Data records

════════════════════

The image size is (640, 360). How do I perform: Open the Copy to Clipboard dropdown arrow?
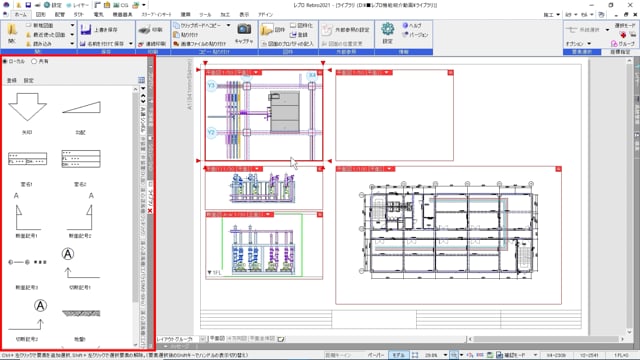[x=228, y=25]
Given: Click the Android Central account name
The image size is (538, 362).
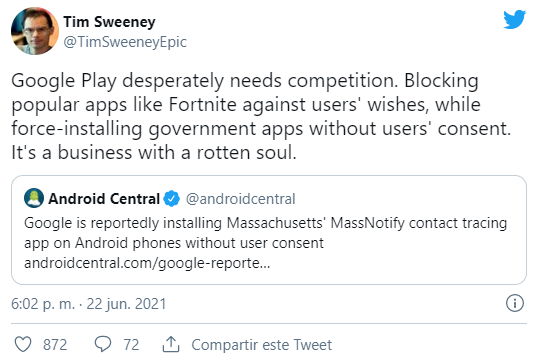Looking at the screenshot, I should (104, 199).
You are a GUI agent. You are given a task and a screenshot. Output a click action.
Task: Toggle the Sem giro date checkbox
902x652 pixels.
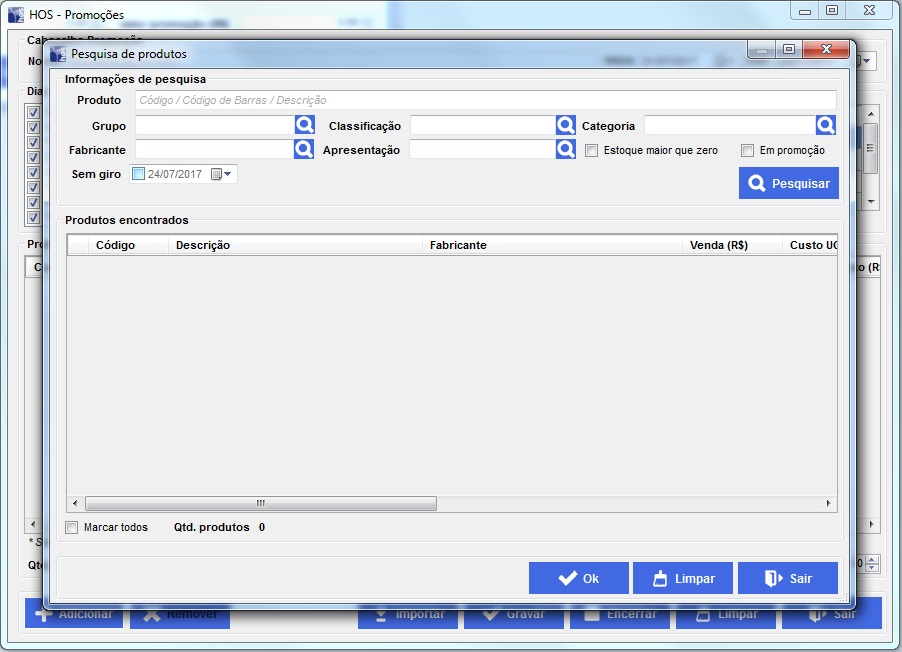click(x=138, y=174)
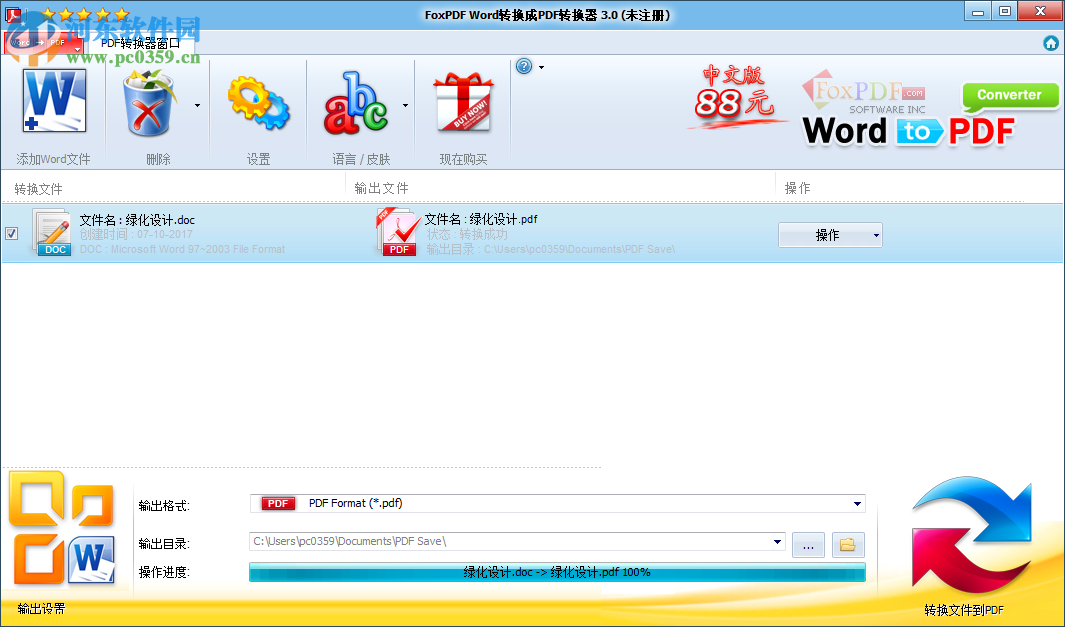Click the home icon in the top-right corner
1065x627 pixels.
[x=1051, y=43]
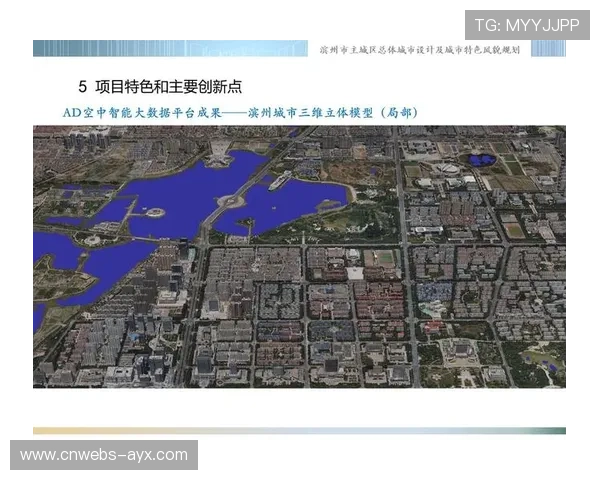
Task: Click the small blue pond at map's top right
Action: pos(482,160)
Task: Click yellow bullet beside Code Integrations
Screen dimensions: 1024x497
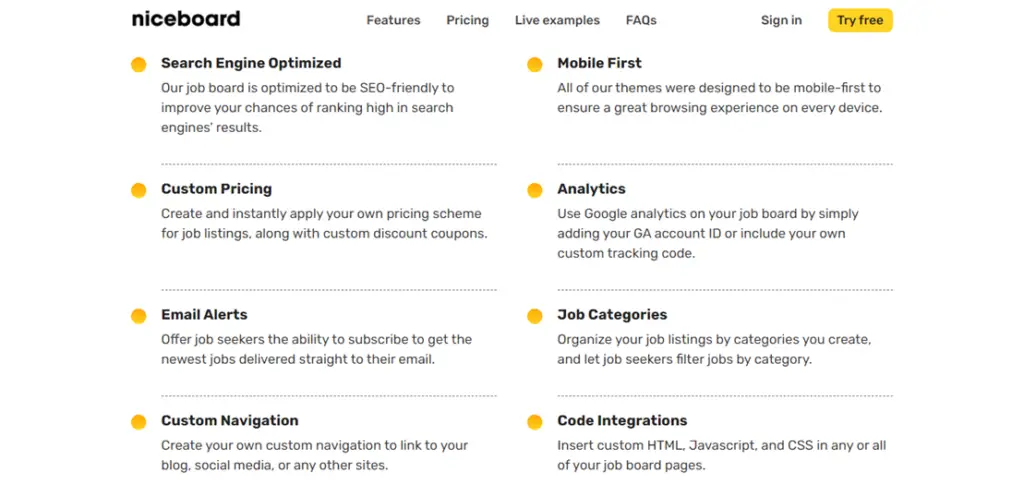Action: click(x=535, y=422)
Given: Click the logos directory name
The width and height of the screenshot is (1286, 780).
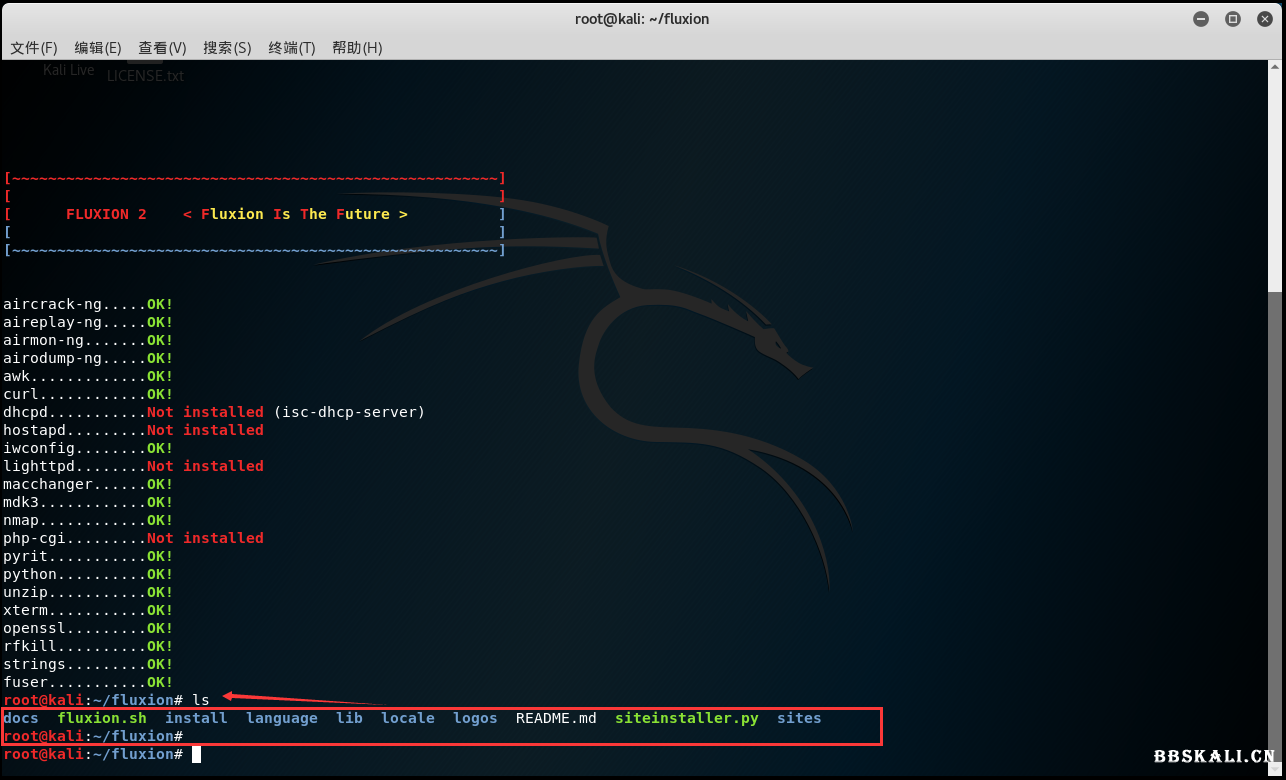Looking at the screenshot, I should [475, 718].

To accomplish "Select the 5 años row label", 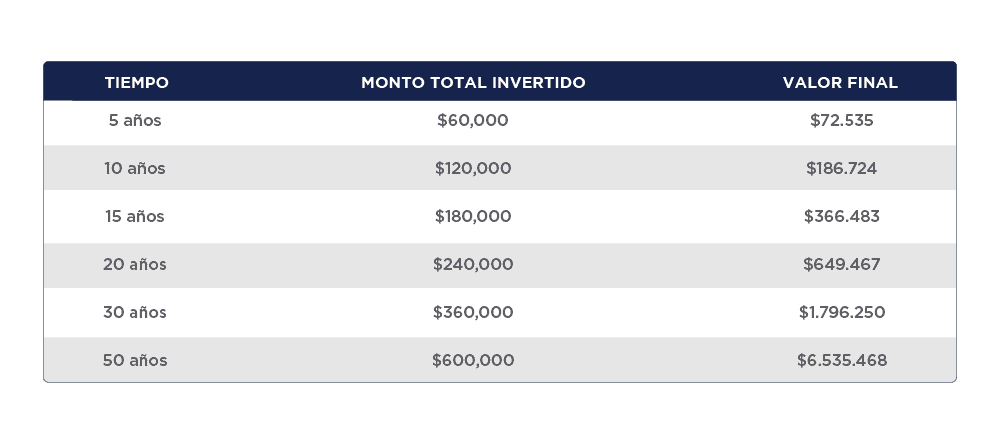I will 135,121.
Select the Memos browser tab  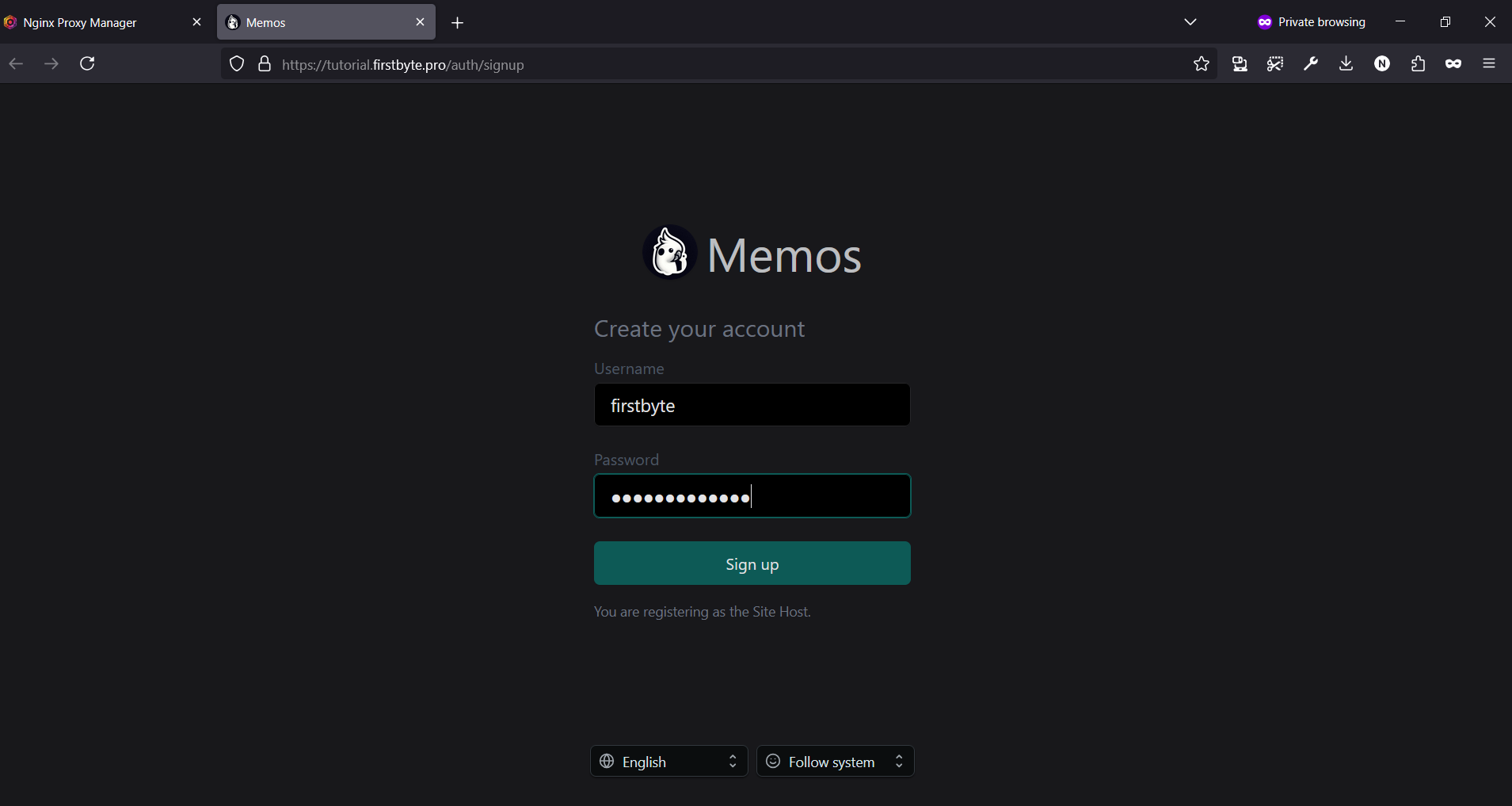click(317, 22)

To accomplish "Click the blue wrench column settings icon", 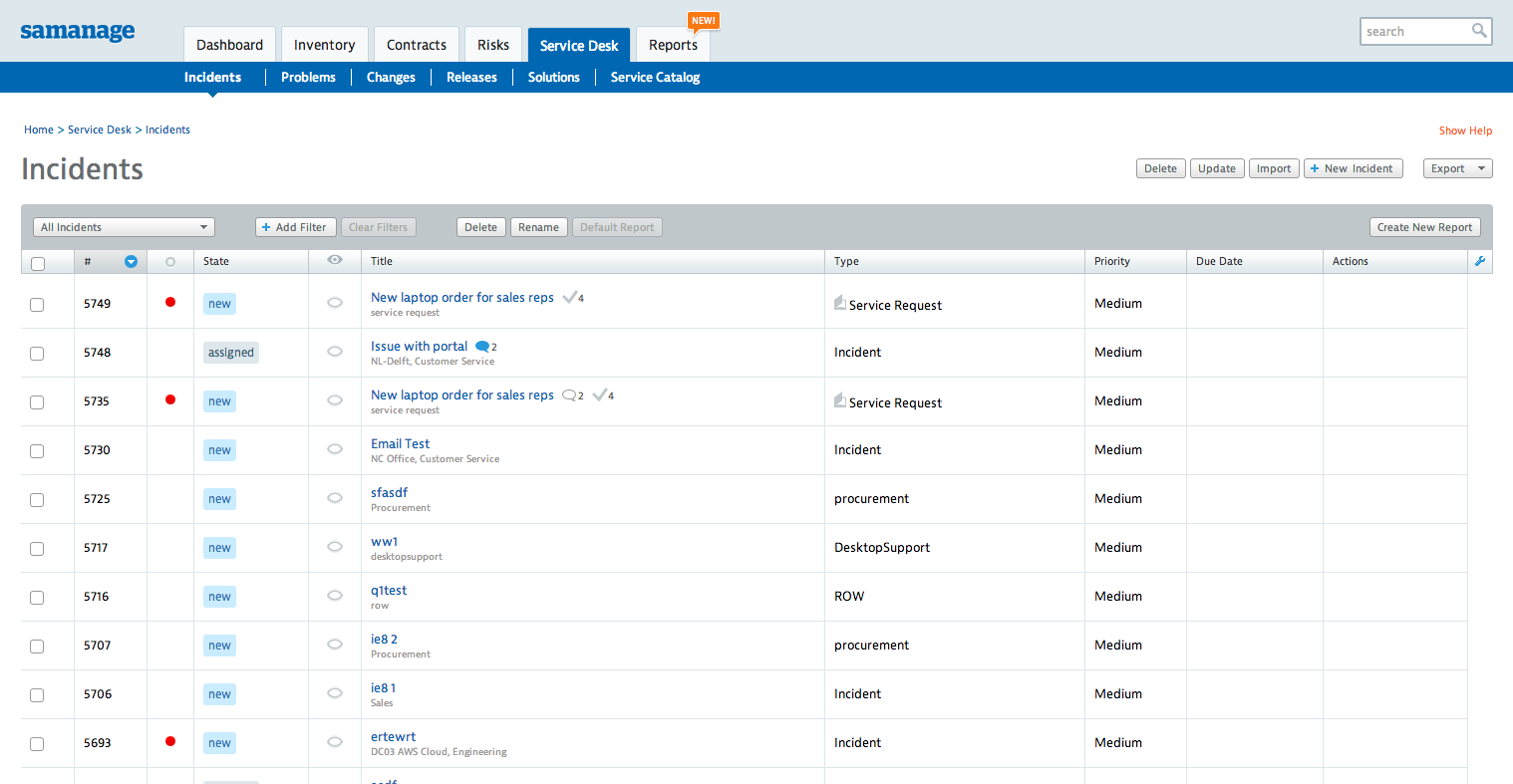I will [x=1480, y=261].
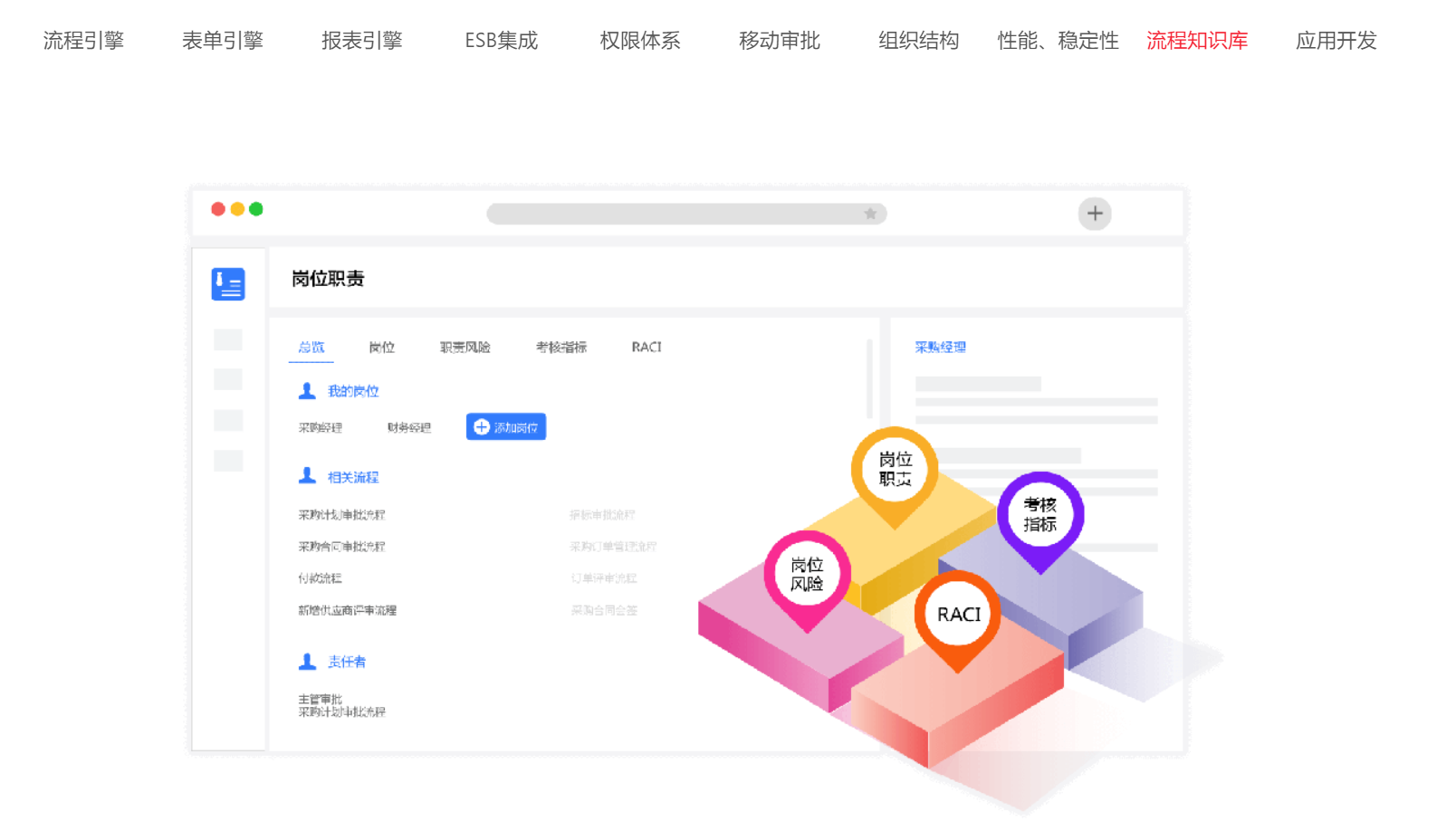
Task: Click the plus button in the browser mockup
Action: point(1095,214)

════════════════════

▸ What needs to be done
Beginning with the line above that has "Given: Click the Android Central account name" and going on through the line that has "Task: Toggle the Sem giro date checkbox", retype every line exactly and add nothing else; drop the pictures.

▸ Solution
Given: Click the Android Central account name
The image size is (538, 362).
Looking at the screenshot, I should (104, 199).
You are a GUI agent. You are given a task and a screenshot. Output a click action.
Task: Toggle the Sem giro date checkbox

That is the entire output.